Mistakes will always happen in any workplace, and hospitals are no different. Doctors and nurses are humans, after all, and humans make mistakes every day.
Yet, there are some errors that are so avoidable that medical authorities term them “never events.” Unfortunately, these inexcusable errors do still happen, and when they do, they can cause massive harm to the affected patient.
There are 29 different types of never events
The National Quality Forum came up with 29 categories into which they could insert all these incidents. Then they put those 29 events into seven categories. They did this to better understand them and make it easier to find ways to stop them from happening. Here are those seven categories with some examples:
- Surgical or procedural events: Operating on the wrong body part or wrong patient, or leaving surgical items inside the body.
- Product or device events: Giving contaminated drugs or using the wrong equipment.
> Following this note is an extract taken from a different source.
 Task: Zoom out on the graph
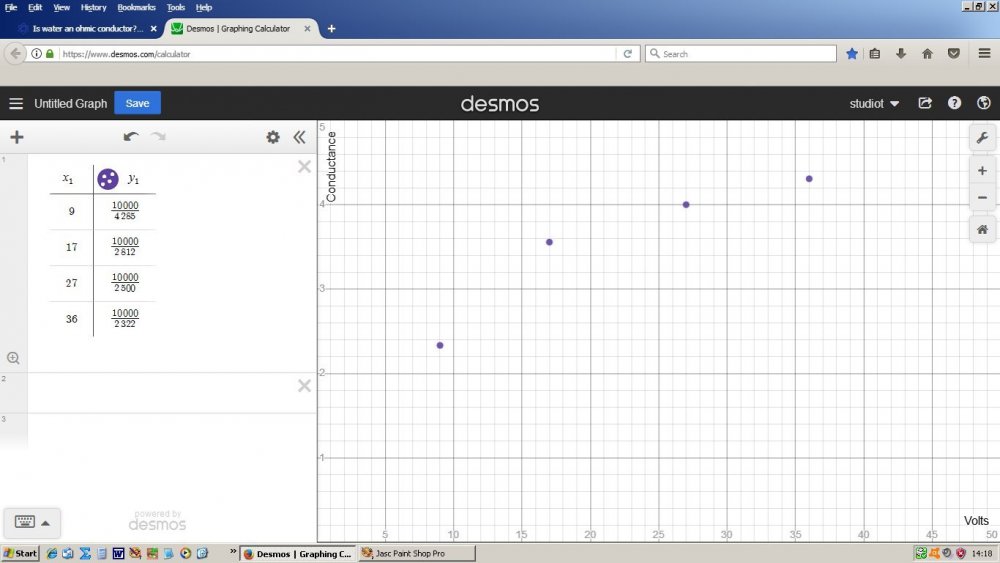(x=982, y=197)
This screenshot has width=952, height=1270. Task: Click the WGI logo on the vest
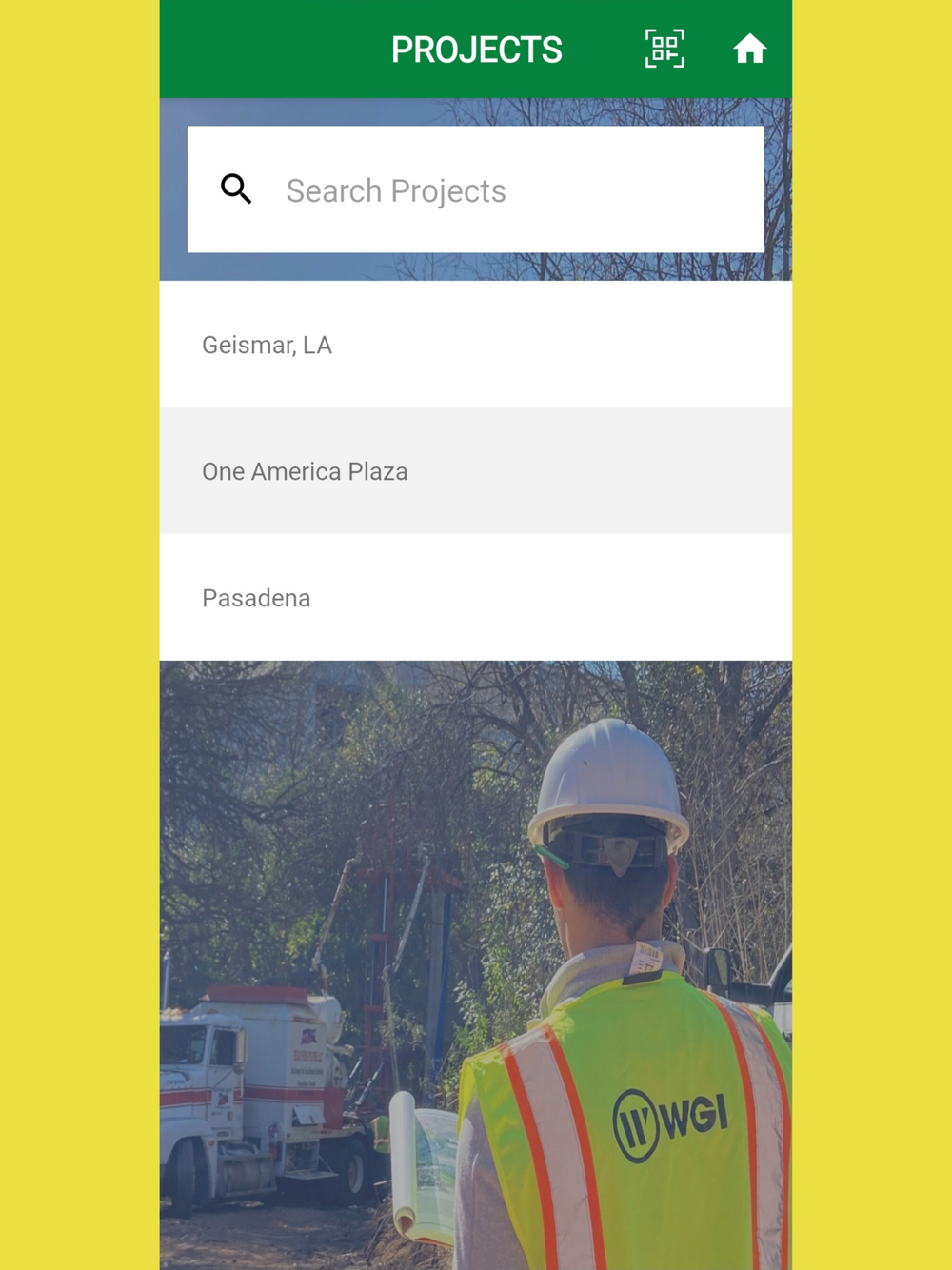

- Patient protection events: Insufficient concern for the safety of the patient leading to them injuring themself or being injured by someone else.
- Care management events: Medication errors, losing an extracted body part.
- Environmental events: Burns or injury due to improper restraint. Inserting the wrong lines into a patient causing them to receive the wrong substance, or failing to ensure adequate supply causing them to receive air.
- Radiologic events: Harm due to metal objects during an X-ray.
- Criminal events: Abduction, assault or someone impersonating a doctor or nurse.
If you are injured during hospital treatment, proving it was a never event could help you to claim compensation. As these events usually have devastating consequences, the financial ramifications could be huge.